> _TASK PROMPT_: In the material below, find the line containing "Given: Choose the Original frame rate option" and output it and all lines after it exactly, through the last one, without the pictures.

> _PROVIDED MATERIAL_:
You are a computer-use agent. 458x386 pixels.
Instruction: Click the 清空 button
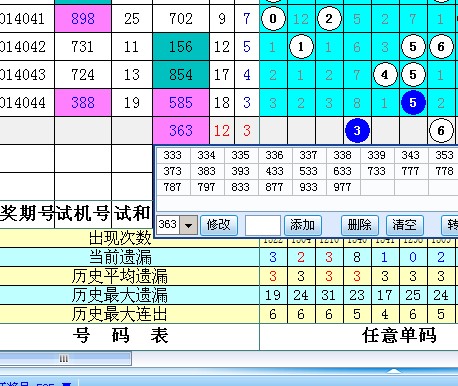404,225
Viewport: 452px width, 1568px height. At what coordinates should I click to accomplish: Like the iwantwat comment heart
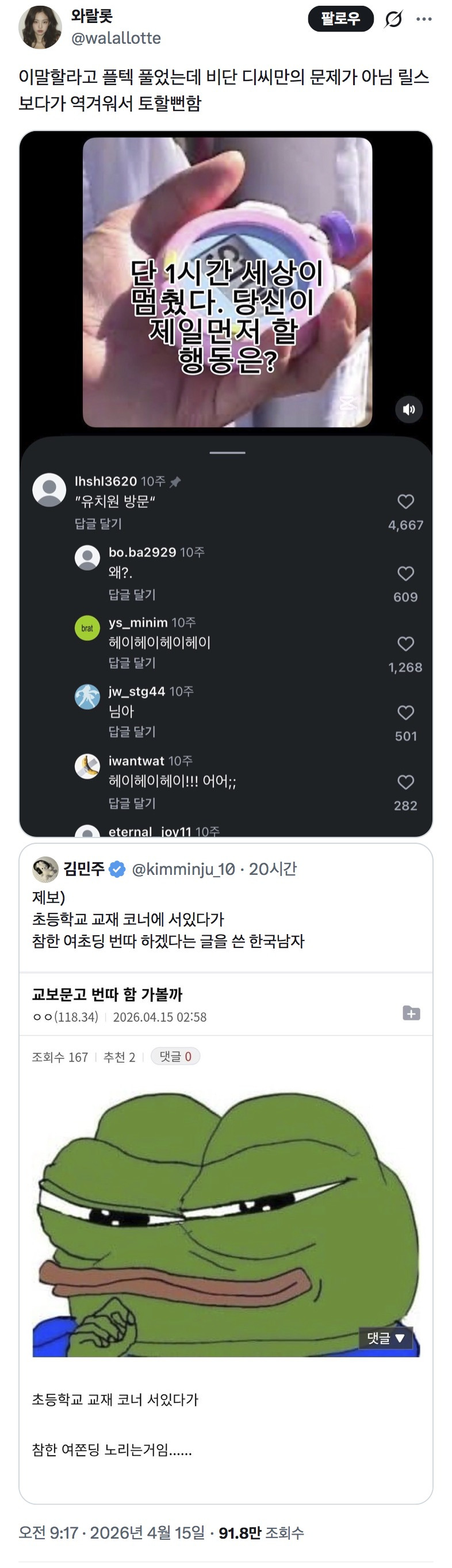[x=406, y=782]
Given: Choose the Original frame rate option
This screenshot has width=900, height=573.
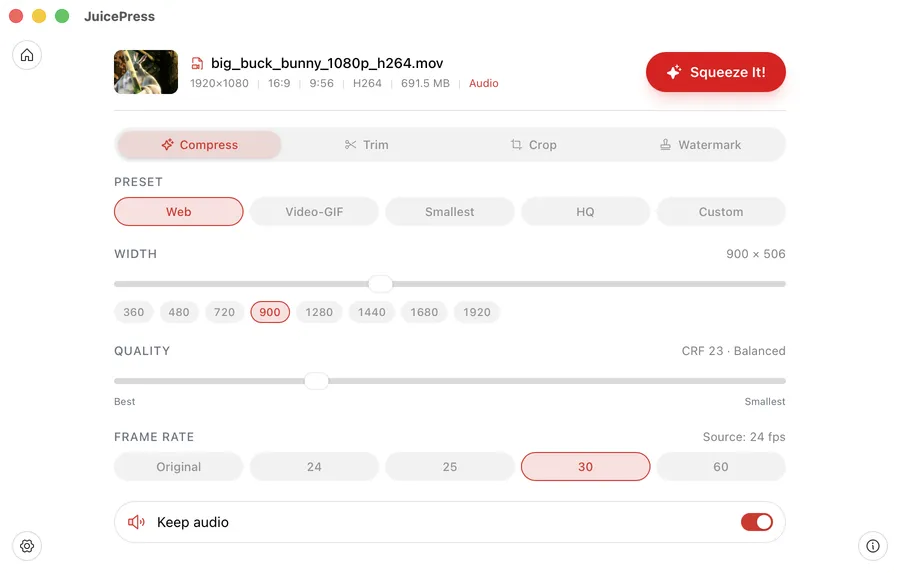Looking at the screenshot, I should [179, 467].
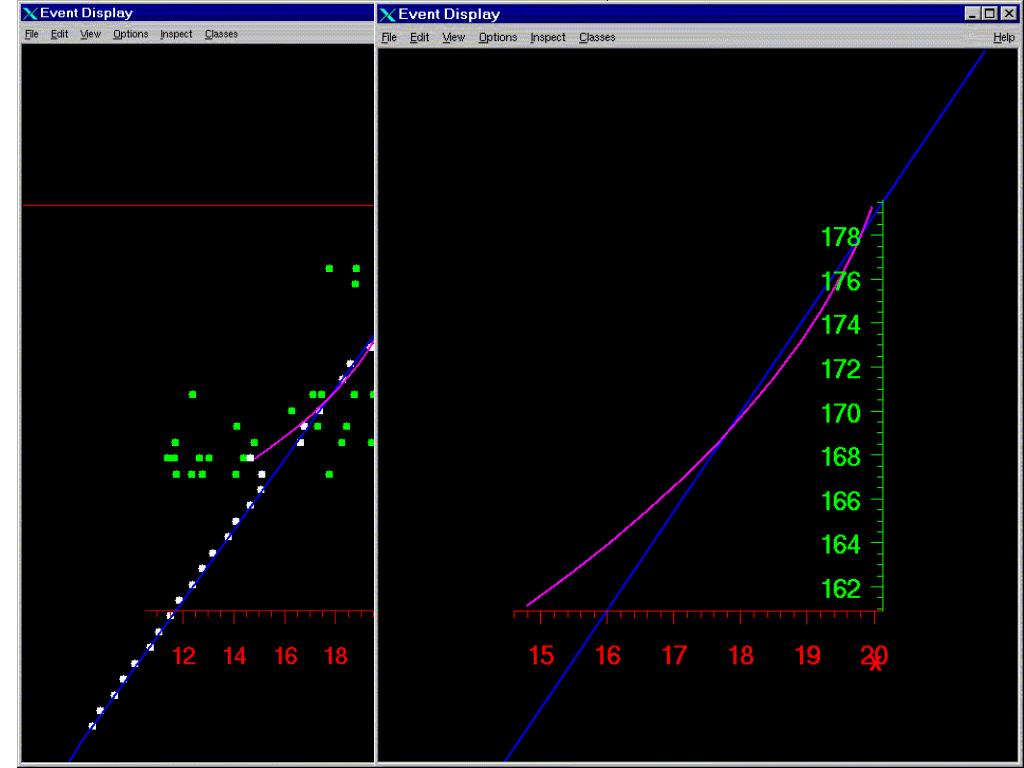
Task: Expand Classes menu in the left window
Action: click(x=221, y=34)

> _TASK OUTPUT_:
Given: Choose the Original frame rate option
This screenshot has width=900, height=573.
Looking at the screenshot, I should [179, 467].
Task: Expand Classes menu in the left window
Action: click(x=221, y=34)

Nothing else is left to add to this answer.